8. Regarding quantum, the Respondent’s claim was for repair costs amounting to Kshs. 159,500. 00 and investigation fees being Kshs. 28,427. 00. The law regarding special damages requires that they must be specifically pleaded and proved (see Hahn v Singh [1985] KLR 716). The Respondent produced the assessor’s report accompanied by ETR receipts from the garage. This shows that the vehicle was repaired and the Respondent expended the amount quoted towards repair and investigations. I do not find fault in the same being awarded as prayed.

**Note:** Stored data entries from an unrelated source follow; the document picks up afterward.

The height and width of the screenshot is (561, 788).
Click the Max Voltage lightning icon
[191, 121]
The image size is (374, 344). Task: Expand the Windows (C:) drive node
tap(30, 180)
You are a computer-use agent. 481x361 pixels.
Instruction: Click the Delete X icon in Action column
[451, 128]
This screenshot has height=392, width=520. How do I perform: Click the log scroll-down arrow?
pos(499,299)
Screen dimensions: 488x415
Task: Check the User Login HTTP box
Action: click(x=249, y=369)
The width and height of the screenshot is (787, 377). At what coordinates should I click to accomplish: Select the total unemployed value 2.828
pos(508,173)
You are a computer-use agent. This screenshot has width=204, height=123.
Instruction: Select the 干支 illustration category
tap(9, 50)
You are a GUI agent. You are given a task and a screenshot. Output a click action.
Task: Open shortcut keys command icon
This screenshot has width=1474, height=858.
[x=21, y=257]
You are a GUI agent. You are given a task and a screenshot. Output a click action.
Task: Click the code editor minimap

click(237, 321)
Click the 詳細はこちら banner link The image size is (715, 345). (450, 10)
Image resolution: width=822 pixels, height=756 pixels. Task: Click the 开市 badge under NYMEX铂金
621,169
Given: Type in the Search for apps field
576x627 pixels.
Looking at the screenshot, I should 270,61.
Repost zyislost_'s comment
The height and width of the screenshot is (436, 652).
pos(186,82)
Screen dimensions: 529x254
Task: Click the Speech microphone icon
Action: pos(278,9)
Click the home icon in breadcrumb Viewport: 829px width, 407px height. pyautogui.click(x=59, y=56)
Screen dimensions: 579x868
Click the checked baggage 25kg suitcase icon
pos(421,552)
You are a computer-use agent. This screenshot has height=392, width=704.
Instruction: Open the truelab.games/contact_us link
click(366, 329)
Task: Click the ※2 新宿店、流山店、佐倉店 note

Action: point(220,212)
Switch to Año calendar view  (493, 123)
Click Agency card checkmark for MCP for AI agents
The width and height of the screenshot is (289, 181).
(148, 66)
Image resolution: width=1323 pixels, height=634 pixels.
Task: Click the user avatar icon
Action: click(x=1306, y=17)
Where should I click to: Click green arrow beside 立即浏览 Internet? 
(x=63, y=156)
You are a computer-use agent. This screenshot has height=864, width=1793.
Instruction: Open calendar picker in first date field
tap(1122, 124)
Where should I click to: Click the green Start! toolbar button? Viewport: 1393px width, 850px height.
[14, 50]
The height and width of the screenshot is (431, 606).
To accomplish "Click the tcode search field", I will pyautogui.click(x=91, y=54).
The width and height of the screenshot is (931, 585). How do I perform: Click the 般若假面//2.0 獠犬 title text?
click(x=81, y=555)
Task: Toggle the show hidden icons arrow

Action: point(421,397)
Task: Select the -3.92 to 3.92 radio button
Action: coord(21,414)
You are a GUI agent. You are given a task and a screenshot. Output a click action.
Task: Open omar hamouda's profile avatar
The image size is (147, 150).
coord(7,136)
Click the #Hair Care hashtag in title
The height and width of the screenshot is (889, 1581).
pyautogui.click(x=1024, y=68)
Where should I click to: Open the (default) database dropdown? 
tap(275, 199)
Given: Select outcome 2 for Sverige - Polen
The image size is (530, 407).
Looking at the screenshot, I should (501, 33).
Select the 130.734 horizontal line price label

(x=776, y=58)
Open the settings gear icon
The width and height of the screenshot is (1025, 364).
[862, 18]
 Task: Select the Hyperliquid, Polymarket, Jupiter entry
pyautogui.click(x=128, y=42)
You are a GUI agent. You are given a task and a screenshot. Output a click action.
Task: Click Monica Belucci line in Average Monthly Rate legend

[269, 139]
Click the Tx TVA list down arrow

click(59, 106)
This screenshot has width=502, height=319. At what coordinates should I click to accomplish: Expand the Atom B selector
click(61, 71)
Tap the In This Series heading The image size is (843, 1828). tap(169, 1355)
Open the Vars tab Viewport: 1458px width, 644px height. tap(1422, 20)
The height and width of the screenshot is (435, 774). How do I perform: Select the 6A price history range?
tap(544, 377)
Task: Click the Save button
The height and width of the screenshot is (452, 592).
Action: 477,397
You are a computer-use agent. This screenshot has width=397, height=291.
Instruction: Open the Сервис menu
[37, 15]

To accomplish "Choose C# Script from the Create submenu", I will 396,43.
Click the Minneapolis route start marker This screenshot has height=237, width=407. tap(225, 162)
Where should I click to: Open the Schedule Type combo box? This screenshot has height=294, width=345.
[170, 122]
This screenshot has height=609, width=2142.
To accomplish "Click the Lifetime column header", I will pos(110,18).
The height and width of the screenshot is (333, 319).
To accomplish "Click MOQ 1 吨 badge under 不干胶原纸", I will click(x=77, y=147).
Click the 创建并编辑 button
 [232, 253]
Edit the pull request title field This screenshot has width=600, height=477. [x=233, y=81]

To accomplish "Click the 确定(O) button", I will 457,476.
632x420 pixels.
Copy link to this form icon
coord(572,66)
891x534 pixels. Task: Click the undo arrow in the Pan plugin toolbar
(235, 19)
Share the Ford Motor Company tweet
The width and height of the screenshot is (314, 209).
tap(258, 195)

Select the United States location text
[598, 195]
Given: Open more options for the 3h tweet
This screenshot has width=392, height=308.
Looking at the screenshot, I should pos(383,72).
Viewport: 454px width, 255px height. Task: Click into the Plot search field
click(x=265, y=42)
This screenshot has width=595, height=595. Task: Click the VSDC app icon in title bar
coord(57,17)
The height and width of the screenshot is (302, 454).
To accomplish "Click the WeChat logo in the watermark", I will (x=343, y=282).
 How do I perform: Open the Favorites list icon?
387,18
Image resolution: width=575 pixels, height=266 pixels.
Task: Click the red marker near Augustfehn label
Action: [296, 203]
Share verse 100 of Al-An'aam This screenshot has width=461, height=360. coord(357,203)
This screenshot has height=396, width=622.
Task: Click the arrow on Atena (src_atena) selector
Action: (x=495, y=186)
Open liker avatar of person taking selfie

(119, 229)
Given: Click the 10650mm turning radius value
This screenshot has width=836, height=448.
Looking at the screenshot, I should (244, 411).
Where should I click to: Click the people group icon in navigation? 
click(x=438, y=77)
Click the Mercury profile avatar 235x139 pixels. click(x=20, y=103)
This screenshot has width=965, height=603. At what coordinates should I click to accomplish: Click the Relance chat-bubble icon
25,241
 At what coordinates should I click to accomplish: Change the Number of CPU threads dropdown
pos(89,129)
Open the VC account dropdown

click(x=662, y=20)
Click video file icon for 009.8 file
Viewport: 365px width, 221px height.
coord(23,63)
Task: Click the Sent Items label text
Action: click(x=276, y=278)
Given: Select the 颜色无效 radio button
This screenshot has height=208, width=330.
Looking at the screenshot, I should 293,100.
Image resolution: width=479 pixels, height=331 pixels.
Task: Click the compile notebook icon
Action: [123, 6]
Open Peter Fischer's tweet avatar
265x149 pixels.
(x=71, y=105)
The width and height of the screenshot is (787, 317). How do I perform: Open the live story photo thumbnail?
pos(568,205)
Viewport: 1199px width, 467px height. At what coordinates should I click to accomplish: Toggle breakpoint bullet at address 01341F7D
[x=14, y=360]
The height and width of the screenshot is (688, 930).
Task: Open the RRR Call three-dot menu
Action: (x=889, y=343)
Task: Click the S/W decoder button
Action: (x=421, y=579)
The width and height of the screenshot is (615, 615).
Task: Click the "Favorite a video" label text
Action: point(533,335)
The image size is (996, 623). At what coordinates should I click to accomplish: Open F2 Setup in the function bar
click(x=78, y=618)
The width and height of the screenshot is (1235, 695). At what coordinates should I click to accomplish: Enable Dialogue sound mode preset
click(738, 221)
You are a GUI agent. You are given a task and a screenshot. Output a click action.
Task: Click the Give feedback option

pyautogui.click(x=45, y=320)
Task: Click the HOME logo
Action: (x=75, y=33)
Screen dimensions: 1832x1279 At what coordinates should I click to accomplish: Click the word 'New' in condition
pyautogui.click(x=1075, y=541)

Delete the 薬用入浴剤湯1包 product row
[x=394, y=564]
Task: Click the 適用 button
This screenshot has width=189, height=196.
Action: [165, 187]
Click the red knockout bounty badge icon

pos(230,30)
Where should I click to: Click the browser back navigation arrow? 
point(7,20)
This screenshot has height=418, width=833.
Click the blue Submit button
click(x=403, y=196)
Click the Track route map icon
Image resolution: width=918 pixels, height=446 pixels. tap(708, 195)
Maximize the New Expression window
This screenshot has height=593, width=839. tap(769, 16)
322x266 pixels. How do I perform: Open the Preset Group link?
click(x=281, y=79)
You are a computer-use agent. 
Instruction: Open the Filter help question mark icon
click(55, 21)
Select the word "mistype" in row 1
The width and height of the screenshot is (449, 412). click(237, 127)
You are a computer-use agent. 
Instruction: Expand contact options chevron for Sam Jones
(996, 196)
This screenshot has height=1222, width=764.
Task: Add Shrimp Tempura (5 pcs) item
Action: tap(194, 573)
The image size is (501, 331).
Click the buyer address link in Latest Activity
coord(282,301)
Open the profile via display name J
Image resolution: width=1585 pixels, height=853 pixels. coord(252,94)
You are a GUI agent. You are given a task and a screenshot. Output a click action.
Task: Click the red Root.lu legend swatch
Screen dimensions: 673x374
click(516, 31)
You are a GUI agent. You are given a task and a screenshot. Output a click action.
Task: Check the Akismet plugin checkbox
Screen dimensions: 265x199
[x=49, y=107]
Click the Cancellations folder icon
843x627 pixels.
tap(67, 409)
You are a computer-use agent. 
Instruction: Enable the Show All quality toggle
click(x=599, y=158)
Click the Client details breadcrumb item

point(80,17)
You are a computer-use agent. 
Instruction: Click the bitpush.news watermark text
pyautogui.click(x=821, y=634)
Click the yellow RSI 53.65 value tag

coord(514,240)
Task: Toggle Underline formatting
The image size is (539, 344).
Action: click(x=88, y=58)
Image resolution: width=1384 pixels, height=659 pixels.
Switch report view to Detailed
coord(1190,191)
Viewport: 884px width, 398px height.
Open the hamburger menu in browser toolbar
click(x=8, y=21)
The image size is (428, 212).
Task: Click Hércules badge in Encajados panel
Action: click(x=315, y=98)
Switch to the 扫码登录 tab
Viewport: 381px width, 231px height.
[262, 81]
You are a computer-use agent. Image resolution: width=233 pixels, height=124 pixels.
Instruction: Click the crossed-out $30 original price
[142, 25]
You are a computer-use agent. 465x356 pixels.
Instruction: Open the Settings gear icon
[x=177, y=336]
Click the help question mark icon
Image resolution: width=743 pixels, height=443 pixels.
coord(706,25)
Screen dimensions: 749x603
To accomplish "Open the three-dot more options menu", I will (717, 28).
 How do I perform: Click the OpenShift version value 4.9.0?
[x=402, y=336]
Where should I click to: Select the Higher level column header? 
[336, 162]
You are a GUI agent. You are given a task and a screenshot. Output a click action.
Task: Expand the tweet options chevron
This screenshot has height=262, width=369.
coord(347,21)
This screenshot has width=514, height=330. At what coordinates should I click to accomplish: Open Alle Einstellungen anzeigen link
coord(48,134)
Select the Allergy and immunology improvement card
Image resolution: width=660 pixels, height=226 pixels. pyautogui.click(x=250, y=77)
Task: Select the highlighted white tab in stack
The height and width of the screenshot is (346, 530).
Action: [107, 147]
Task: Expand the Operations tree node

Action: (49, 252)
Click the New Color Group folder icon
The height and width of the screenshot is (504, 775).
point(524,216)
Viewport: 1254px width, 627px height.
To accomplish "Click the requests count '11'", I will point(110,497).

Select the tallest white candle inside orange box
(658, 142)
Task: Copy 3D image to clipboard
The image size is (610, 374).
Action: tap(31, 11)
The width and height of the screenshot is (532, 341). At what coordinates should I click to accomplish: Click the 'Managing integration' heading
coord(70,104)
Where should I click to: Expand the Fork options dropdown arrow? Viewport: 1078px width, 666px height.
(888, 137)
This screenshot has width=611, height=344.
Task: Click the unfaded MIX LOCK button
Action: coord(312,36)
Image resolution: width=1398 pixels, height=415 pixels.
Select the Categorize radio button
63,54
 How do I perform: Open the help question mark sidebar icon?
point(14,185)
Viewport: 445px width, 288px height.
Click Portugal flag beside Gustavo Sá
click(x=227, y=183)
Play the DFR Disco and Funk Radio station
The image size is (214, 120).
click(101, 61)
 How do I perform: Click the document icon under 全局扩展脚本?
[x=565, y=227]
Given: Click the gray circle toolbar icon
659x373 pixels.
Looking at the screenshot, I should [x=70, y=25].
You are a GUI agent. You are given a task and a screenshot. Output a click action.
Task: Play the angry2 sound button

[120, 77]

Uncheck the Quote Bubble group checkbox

9. In conclusion therefore, the judgment of the trial court on the issues of liability is varied to the extent that liability shall be borne by each party equally. Consequently, the Respondent shall be entitled to damages amounting to Kshs. 93,986. 00 together with interest at court rates from the date of filing suit until payment in full.

10. The Respondent shall bear costs of the appeal assessed at Kshs. 20,000. 00.

DATED AND DELIVERED AT NAIROBI THIS 22ND DAY OF FEBRUARY 2024. D. S. MAJANJAJUDGEMr Ongaki instructed by Eric N. Amati Company Advocates for the Appellant.Ms Wambui instructed by Eboso and Company Advocates for the Respondent.